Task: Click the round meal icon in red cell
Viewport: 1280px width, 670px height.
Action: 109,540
* * *
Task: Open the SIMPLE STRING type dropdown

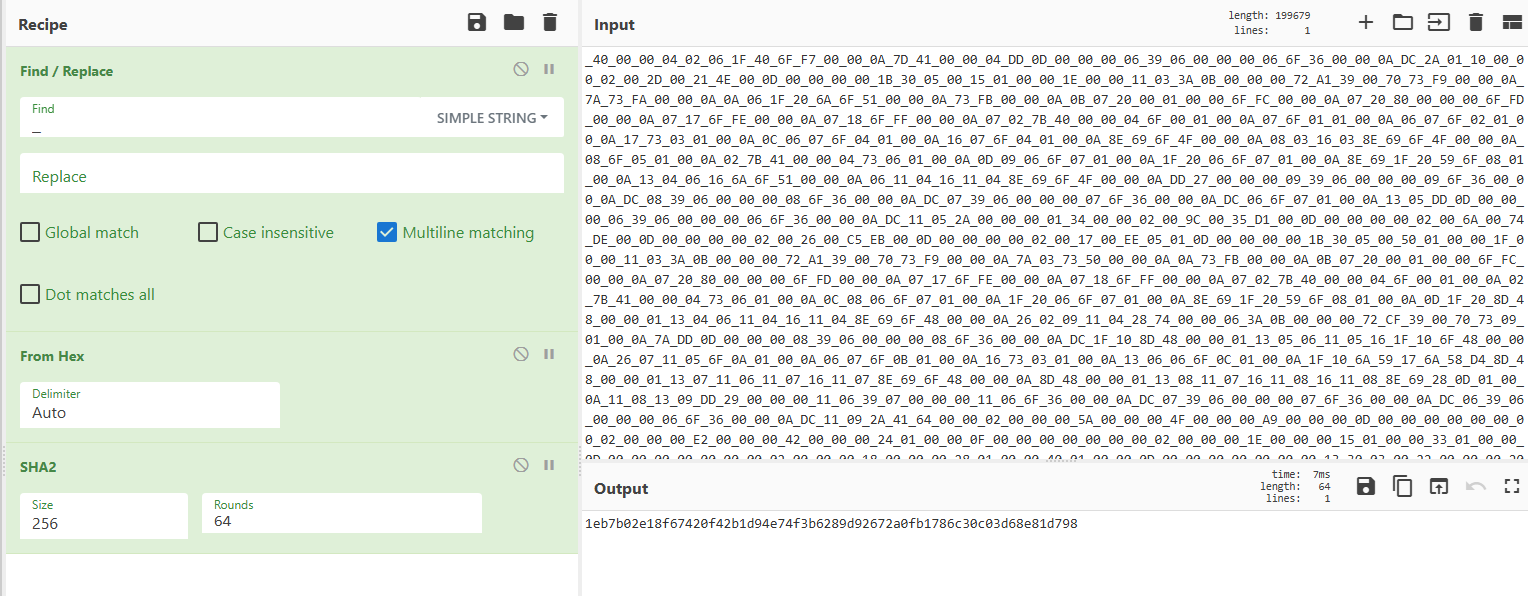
* * *
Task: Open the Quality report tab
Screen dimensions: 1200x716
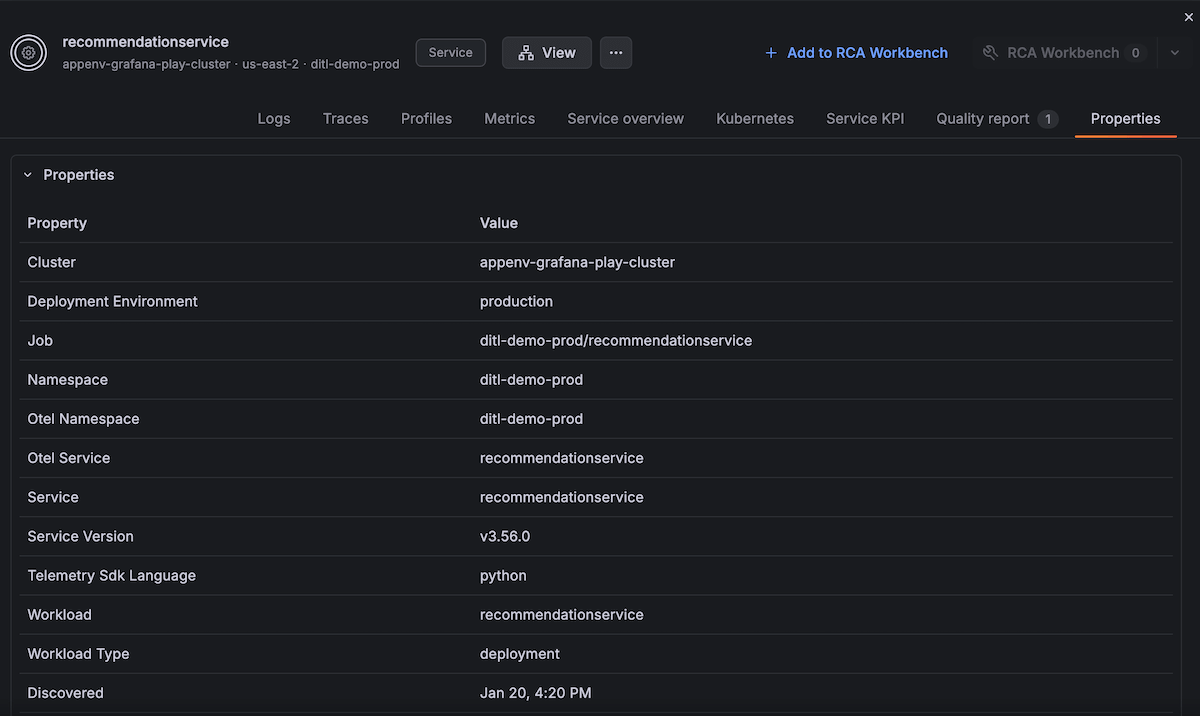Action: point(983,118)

▶ [Problem to solve]:
Check each line of the listing for the word "Open". Report how many lines have it, and nothing more.

▶ [Completed exercise]:
2